Liquids (including intravenous solutions), syringes, sharps and illegal drugs will not be accepted. DEA will continue to accept vaping devices and cartridges at its drop-off locations, provided lithium batteries are removed. The service is free and anonymous, no questions asked.
At its last Take Back Day in October, DEA collected a record-high amount of expired, unwanted and unused prescription medications, with the public turning in close to 500 tons of unwanted drugs. Over the 10-year span of Take Back Day, DEA has brought in more than 6,800 tons of prescription drugs. With studies indicating a majority of abused prescription drugs come from family and friends, including from home medicine cabinets, clearing out unused medicine is essential.
According to the Centers for Disease Control and Prevention, the U.S. has seen an increase in overdose deaths during the COVID-19 pandemic, with 83,544 Americans overdosing during the 12-month period ending July 1, 2020, the most ever recorded. The increase in drug overdose deaths appeared to begin prior to the COVID-19 health emergency, but accelerated significantly during the first months of the pandemic.

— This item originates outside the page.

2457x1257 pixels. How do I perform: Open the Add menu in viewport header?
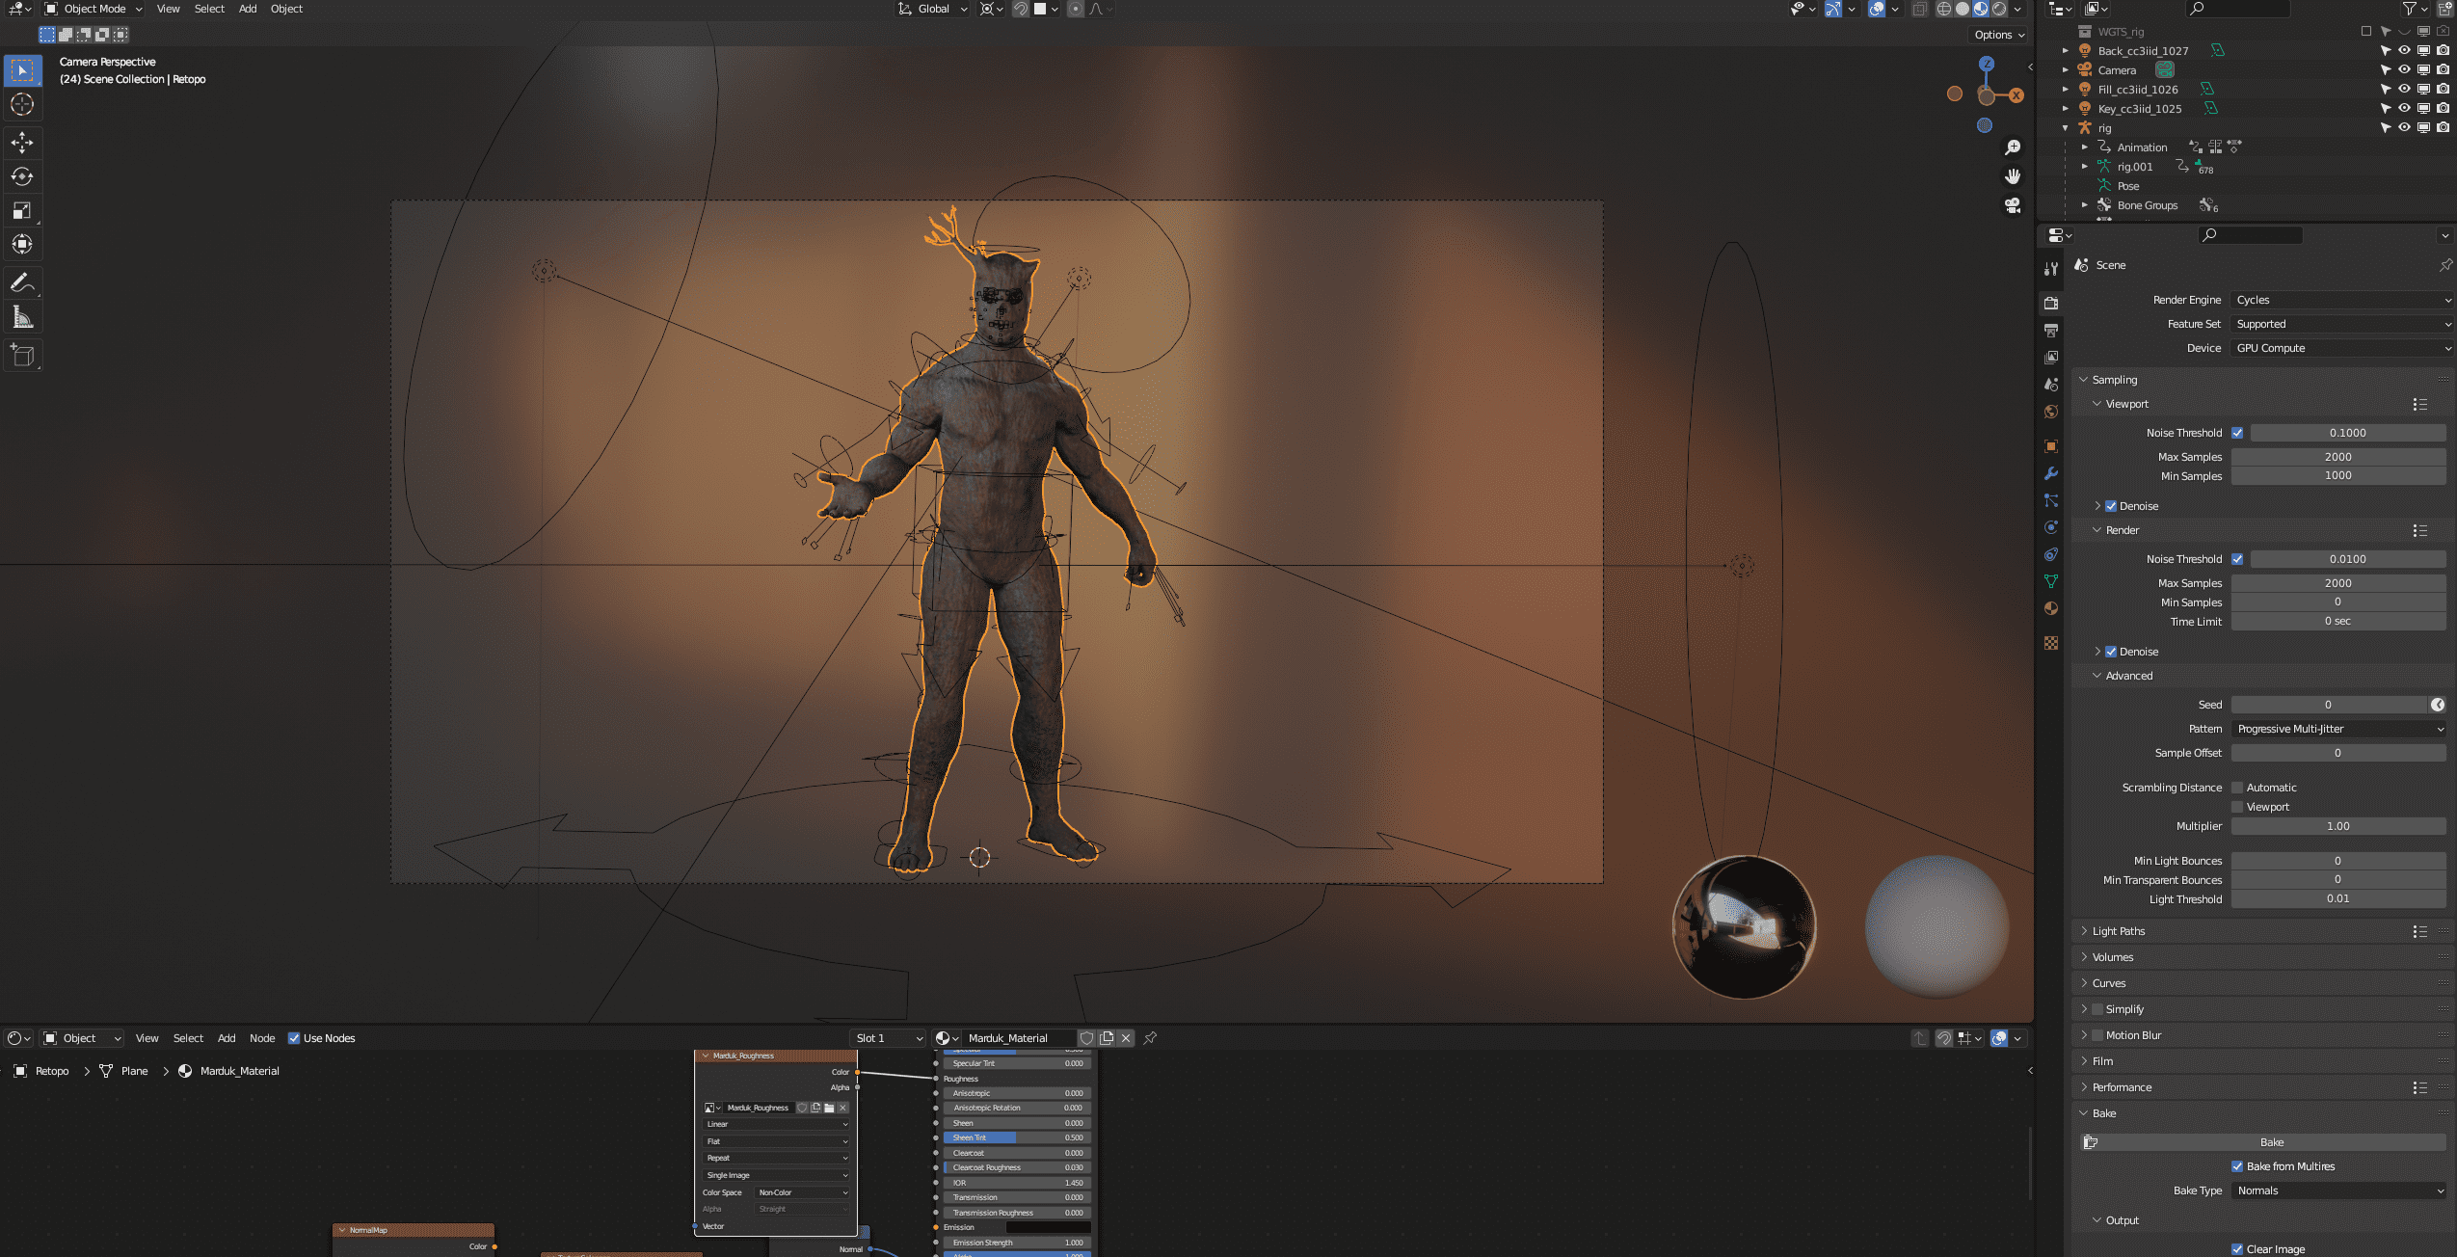point(248,9)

The public can drop off potentially dangerous prescription medications at collection sites, which will adhere to local COVID-19 guidelines and regulations in order to maintain the safety of all participants and local law enforcement.
Helping people dispose of potentially harmful prescription drugs is just one way the Tehachapi Police Department and the DEA is working to reduce addiction and stem overdose deaths.